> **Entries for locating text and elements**
------------

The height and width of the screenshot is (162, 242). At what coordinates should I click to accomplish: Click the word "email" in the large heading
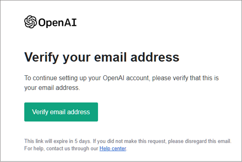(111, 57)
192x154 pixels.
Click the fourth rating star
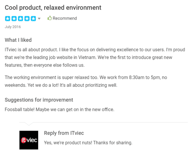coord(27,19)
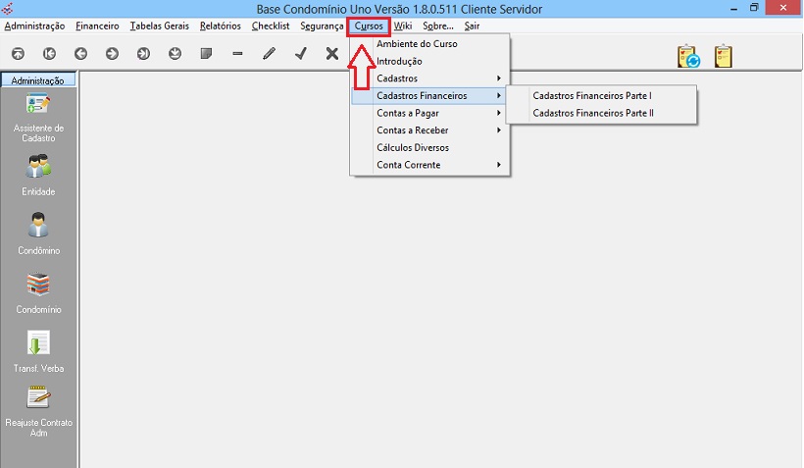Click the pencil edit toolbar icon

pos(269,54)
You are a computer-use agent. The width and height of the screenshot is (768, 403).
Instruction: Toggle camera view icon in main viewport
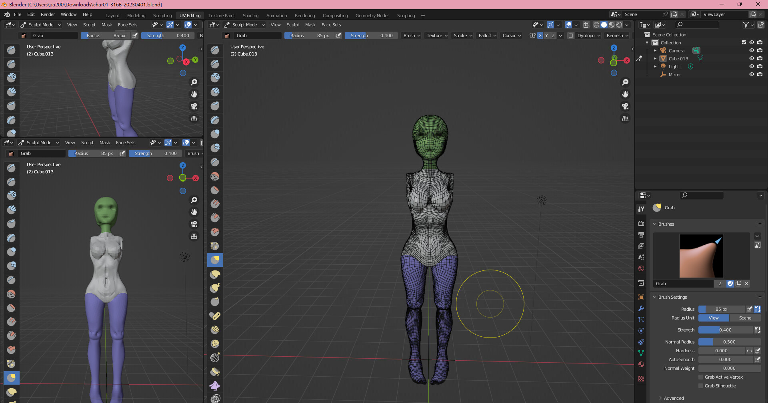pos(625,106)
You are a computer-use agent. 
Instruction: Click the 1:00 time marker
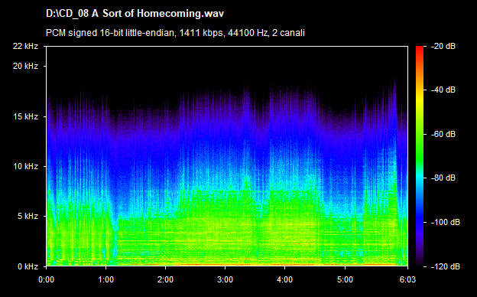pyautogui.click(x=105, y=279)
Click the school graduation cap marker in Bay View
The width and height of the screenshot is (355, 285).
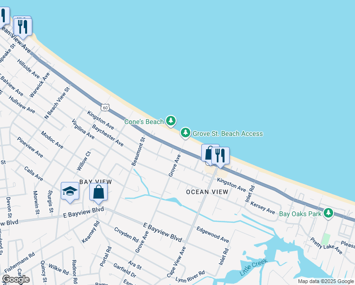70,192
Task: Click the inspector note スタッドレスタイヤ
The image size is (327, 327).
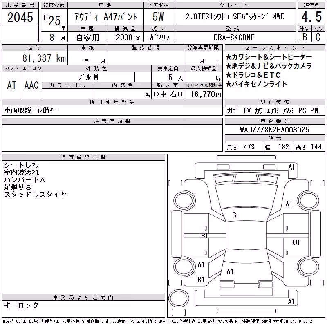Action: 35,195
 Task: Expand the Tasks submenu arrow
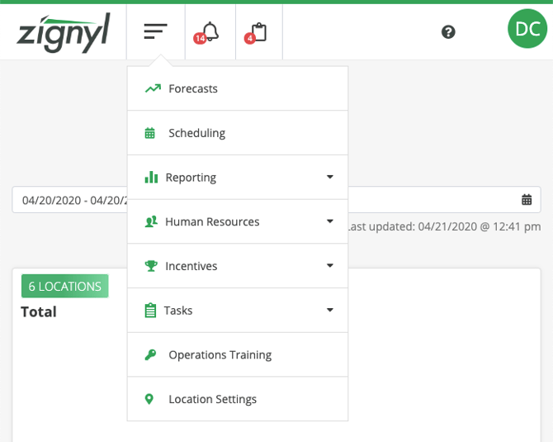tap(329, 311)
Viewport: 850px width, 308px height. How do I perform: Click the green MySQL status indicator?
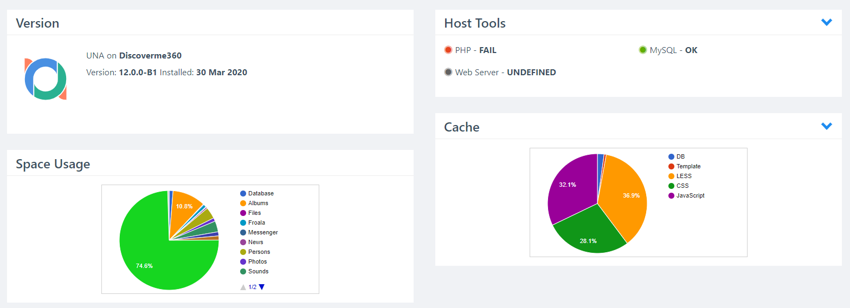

------------

> **Exercise**
Format the records as a JSON list of strings, beginning with the line that contains "192x154 pixels." and continuing through the line that contains "tap(329, 311)", one string per line with blank lines omitted. Keep the pictures out of the list.

> **Complete response**
[
  "192x154 pixels.",
  "Click the fourth rating star",
  "coord(27,19)",
  "Click the pencil edit toolbar icon",
  "pos(269,54)",
  "You are a computer-use agent. The width and height of the screenshot is (768, 403).",
  "Instruction: Toggle camera view icon in main viewport",
  "pos(625,106)",
  "You are a computer-use agent. ",
  "Instruction: Click the 1:00 time marker",
  "pyautogui.click(x=105, y=279)",
  "Click the school graduation cap marker in Bay View",
  "The width and height of the screenshot is (355, 285).",
  "70,192",
  "Task: Click the inspector note スタッドレスタイヤ",
  "The image size is (327, 327).",
  "Action: 35,195",
  " Task: Expand the Tasks submenu arrow",
  "tap(329, 311)"
]